When we catch exceptions, we have taken a very unusual path through the code. Typically function calls enter at the top of the function body, and end at either the end of the body or at a special return statement. When an exception occurs, neither of those two things happen. We instead follow a completely different path through the code using stack unwinding. Invariants may fall apart in this case.

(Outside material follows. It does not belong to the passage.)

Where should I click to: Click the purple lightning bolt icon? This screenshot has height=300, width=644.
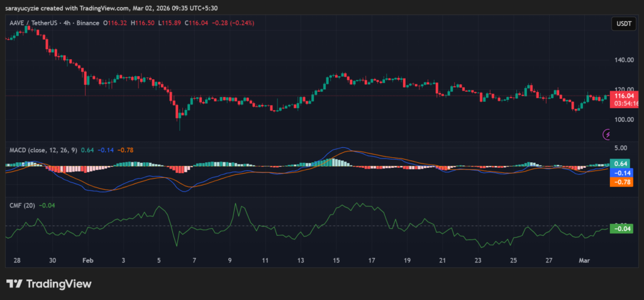608,134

When we do this, it is very possible to have unintended side effects because we skipped past several layers. Consider this faulty bank logic function:

bool transfer(Account accountFrom, Account accountTo, int amount)
{
    try {
        accountFrom.debit(amount); // remove the specified amount from the account
    } catch (NotEnoughFunds ex) {
        return false; // we failed
    }
    accountTo.credit(amount);
    return true;
}

Now this is pathologically bad as far as banking apps can go, but we do see some attempt to catch the exceptions. However, let's say accountTo.credit(amount) raises a NotImplementedException. What happens now? We unwind the stack, and maybe the layer above prints a helpful log message before continuing. This would be where the real problem occurs. The exception that occurred has invalidated an assumption of the banking application: we have debited one account but not credited another. If we "handle" it, then this assumption is no longer valid from here on out, and the programmer likely never accounted for this. The accountFrom may get audited to explain where this money went, or the entire system may come crashing down as the system tries to balance an equation that is now unbalanceable.

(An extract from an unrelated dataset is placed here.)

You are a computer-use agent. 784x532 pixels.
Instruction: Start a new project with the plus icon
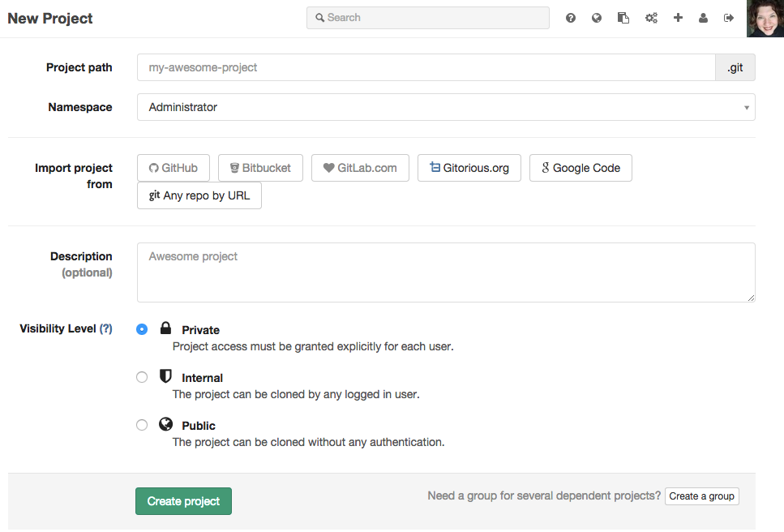[678, 17]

If you want to catch an exception, you need to understand that exception well enough to return the system to a state where no invariants have been broken. In the best of all cases, the code you called does this for you, because the author wrote the code with exceptions in mind. However, it is very common for an author to be exception unaware yet use a library under the hood which is exception aware. In this case, you may catch the underlying library's exception, and maintain its invariants, but fail to correct the invariants of the layer inbetween.

If an invariant is violated, there are very few things we can do. In many environments, it is valid to simply exit the application with an error saying "someone did something I didn't think was possible... we're stopping now." In other environments you are expected to cauterize the wound, isolating how much damage the invariant can do, and excising the damage in a way which doesn't break any more invariants. For example, you might design a system around C#'s AppDomain system, where individual components are separated into different AppDomains and are only allowed to communicate via channels you control. You may be able to design the rules of those channels such that when a thread in one domain throws an unhandled exception, you can tear down that entire AppDomain (because its "invariants" are no longer trusted), and then use your control over the communication channels to manage the side effects of that domain being removed in a way which preserves the invariants of the other domains.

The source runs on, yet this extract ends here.